Items listed in a dataset:
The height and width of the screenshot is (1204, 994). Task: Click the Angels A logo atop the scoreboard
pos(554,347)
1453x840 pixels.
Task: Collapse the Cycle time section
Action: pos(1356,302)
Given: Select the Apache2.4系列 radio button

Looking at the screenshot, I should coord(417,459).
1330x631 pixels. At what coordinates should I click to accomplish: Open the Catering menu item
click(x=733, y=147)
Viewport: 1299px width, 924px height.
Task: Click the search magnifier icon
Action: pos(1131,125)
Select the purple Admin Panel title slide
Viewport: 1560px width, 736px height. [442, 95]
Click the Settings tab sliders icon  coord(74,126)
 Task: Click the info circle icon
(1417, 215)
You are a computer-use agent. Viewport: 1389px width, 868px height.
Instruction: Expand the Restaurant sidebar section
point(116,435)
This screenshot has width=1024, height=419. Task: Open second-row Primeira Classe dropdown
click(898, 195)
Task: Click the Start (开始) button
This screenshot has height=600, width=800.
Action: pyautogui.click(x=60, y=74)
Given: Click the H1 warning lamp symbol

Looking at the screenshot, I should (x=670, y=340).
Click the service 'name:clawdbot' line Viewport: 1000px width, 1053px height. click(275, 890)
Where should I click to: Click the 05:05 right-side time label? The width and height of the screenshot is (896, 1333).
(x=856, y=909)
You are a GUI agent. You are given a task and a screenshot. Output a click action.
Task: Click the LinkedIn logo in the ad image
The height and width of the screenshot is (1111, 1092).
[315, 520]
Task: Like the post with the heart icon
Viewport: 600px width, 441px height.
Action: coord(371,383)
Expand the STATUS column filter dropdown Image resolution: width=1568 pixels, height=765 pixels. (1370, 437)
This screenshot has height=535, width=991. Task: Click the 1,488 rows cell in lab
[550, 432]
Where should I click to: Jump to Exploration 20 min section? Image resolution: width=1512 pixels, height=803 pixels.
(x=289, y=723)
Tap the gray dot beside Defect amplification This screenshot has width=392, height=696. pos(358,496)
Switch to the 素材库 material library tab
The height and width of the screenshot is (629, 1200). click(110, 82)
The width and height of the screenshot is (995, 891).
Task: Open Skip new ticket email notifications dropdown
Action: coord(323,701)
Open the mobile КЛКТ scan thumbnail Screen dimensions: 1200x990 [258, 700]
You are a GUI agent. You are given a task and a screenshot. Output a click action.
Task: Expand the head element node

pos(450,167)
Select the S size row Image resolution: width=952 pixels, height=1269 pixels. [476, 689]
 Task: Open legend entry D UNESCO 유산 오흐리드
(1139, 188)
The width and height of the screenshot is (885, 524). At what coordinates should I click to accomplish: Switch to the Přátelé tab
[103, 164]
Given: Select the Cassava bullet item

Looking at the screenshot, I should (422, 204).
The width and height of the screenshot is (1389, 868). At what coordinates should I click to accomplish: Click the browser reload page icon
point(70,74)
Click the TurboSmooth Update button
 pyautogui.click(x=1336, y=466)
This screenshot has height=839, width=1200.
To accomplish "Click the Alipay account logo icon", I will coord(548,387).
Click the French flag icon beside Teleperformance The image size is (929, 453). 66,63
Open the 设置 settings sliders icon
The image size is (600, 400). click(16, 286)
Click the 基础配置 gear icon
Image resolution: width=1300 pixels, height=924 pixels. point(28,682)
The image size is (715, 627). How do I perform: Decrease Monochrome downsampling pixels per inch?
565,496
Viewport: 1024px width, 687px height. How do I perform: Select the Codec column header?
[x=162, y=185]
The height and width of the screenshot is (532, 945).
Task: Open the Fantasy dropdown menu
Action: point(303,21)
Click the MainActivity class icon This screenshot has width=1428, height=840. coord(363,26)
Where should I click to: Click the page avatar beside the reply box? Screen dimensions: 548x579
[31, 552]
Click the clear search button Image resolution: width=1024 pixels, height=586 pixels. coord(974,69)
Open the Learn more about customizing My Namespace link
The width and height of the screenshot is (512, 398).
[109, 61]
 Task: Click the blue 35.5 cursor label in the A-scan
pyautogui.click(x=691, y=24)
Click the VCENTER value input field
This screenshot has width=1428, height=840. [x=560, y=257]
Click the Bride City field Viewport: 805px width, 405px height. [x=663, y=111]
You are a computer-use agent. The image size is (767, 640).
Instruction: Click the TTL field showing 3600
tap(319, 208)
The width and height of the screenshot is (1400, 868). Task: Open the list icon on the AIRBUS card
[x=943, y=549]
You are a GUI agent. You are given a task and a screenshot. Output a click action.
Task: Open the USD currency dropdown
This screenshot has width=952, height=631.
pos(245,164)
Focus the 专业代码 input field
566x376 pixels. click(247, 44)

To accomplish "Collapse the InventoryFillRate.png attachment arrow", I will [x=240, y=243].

AIM ▸ From the listing above, output as a JSON list of strings the part that opens with the line containing "Task: Like the post with the heart icon" and closes with the line containing "Tap the gray", both ends included. Use one string per line, and leave out blank lines.

SOLVED PROBLEM ▸
[
  "Task: Like the post with the heart icon",
  "Viewport: 600px width, 441px height.",
  "Action: coord(371,383)",
  "Expand the STATUS column filter dropdown Image resolution: width=1568 pixels, height=765 pixels. (1370, 437)",
  "This screenshot has height=535, width=991. Task: Click the 1,488 rows cell in lab",
  "[550, 432]",
  "Where should I click to: Jump to Exploration 20 min section? Image resolution: width=1512 pixels, height=803 pixels.",
  "(x=289, y=723)",
  "Tap the gray dot beside Defect amplification This screenshot has width=392, height=696. pos(358,496)"
]